Абстрактно-всеобщее нормативное содержание, специфичное для морали, всегда воплощено в исторически-конкретных формах. В моральном сознании одновременно и разновременно живут и функционируют (а) конкретно-ситуативные предписания и оценки, (б) нормы и принципы «среднего» уровня общности, например, так называемые «простые нормы нравственности», и (в) предельно общие положения типа «золотого правила нравственности» или кантовского «категорического императива». Чем абстрактнее норма, т. е. чем беднее ее содержание, тем шире ее ареал, тем меньше она привязана к ограниченным условиям места и времени, тем ближе она к общезначимости, общепринятости. Более общие нормы обычно используются в качестве «объективного» или, правильнее было бы сказать, квазиобъективного критерия правильности частных норм и оценок.
Но опять возникает тот же вопрос: если критерии моральности в конечном счете одинаковы для всех, то почему разнообразные моральные коллизии неизменно сопутствуют нашей жизни? Выше (при изложении дискуссий объективистов и субъективистов в аналитической философии) уже приводились некоторые соображения на этот счет; говорилось, в частности, о том, что моральные споры могут возникать вследствие недостаточной (или неодинаковой) информированности людей о предмете спора, а также из-за несовпадения культурно-мировоззренческих посылок, на основании которых представители разных социальных групп трактуют одну и ту же ситуацию, и, конечно, из-за того, что «чисто моральный» спор вообще случается крайне редко, обычно в нем присутствуют те или иные интересы, лишь прикрываемые моралистическими софизмами и демагогией.
Общий путь разрешения подобных коллизий – не поиск или изобретение единых критериев морали (эти критерии и так имеются, хотя не всегда рефлексированы и вербализованы), а достижение единого понимания ситуаций, порождающих моральные разногласия, и – что является, несомненно, самой главной и трудной задачей – практическое решение тех социальных (экономических, политических, религиозных, национальных и пр.) проблем, моральная составляющая которых хотя и выдвигается часто на первый план, но в действительности не определяет глубинную суть большинства конфликтов.
А.И. Бродский.

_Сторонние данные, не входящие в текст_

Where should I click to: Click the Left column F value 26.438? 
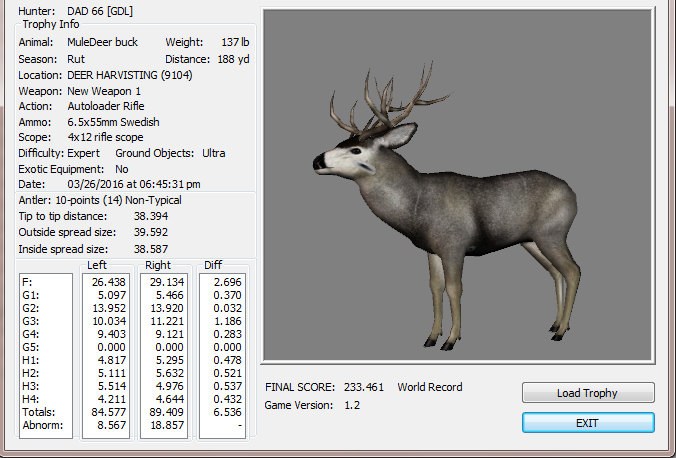pyautogui.click(x=109, y=282)
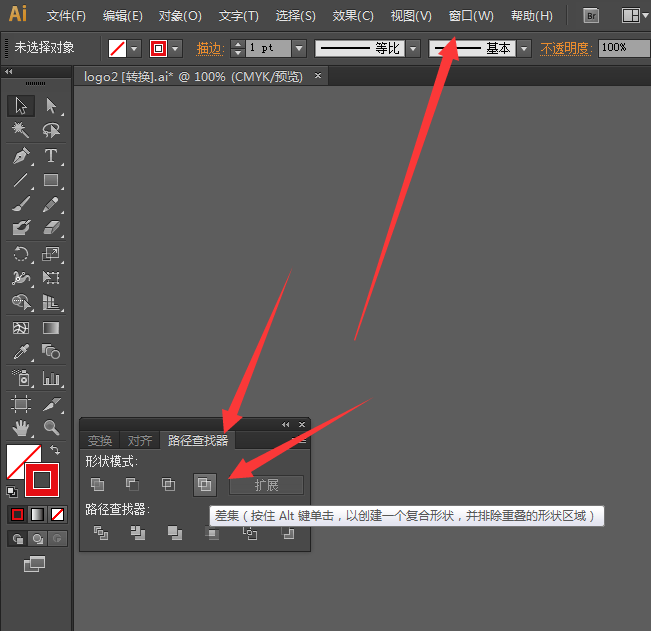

Нормативная этика: от объективизма к конструктивизму
Во все века проповедовалось много прекрасной морали, но обоснование ее всегда было неудачным.
А. Шопенгауэр.
Об основе морали
Повеления без оснований составляют только обнаружение воли сильного, который требует повиновения от беспомощного.
И. Бентам.
Из письма Александру I
Может ли нормативная этика – т. е. этика, которая не только описывает и объясняет факты нравственной жизни общества, но и сама постулирует определенные нормы и принципы морали, – быть наукой? Большинство современных философов и логиков дает отрицательный ответ на этот вопрос. По их мнению, нормативная этика не может быть наукой, потому что ее суждения не могут быть научно (логически правильно) обоснованы. Для подобного скепсиса имеется достаточно оснований, и основания эти известны с древнейших времен.
Наверное, софисты первыми стали говорить, что в мире нет ни добра, ни зла, и, следовательно, невозможно выводить нравственные требования из природы вещей. Можно сказать, что с этого утверждения началось самостоятельное моральное мышление, подорвавшее ту стихийную нравственность, которая без всякого размышления связывала индивида с законами, нравами и обычаями его народа. Мысль, что нет ничего, что было бы само по себе хорошо или плохо, явилась у софистов результатом наблюдения за разнообразием и частой сменой того, что должно считать нравственным и справедливым. Если бы понятия о добре и зле, справедливом и несправедливом вытекали из природы вещей, они были бы неизменными, но поскольку это не так, постольку все этические понятия суть человеческие установления и могут быть изменяемы в зависимости от благоусмотрения общества.
Независимость практических решений от теоретических истин была очевидна для Аристотеля. Он упрекает Платона за то, что тот смешал и связал добродетель со своим учением о высшем благе. «Это благо не имеет отношения к добродетели как таковой, – говорит Аристотель. – Ведя речь о бытии и об истине, он не имел оснований говорить о добродетели, поскольку они не имеют с нею ничего общего» (MM, 1182а, 25–30). Согласно Аристотелю, имеют значение не теоретические обоснования добродетели, а скорее психологические условия ее формирования (представления о счастье как высшей цели; представления о мере как средстве достижения счастья и т. п.), которые, в свою очередь, определяются окружающей человека социальной средой или государством. Поэтому этику Аристотель относил не к сфере теоретического знания, а к сфере политической мудрости.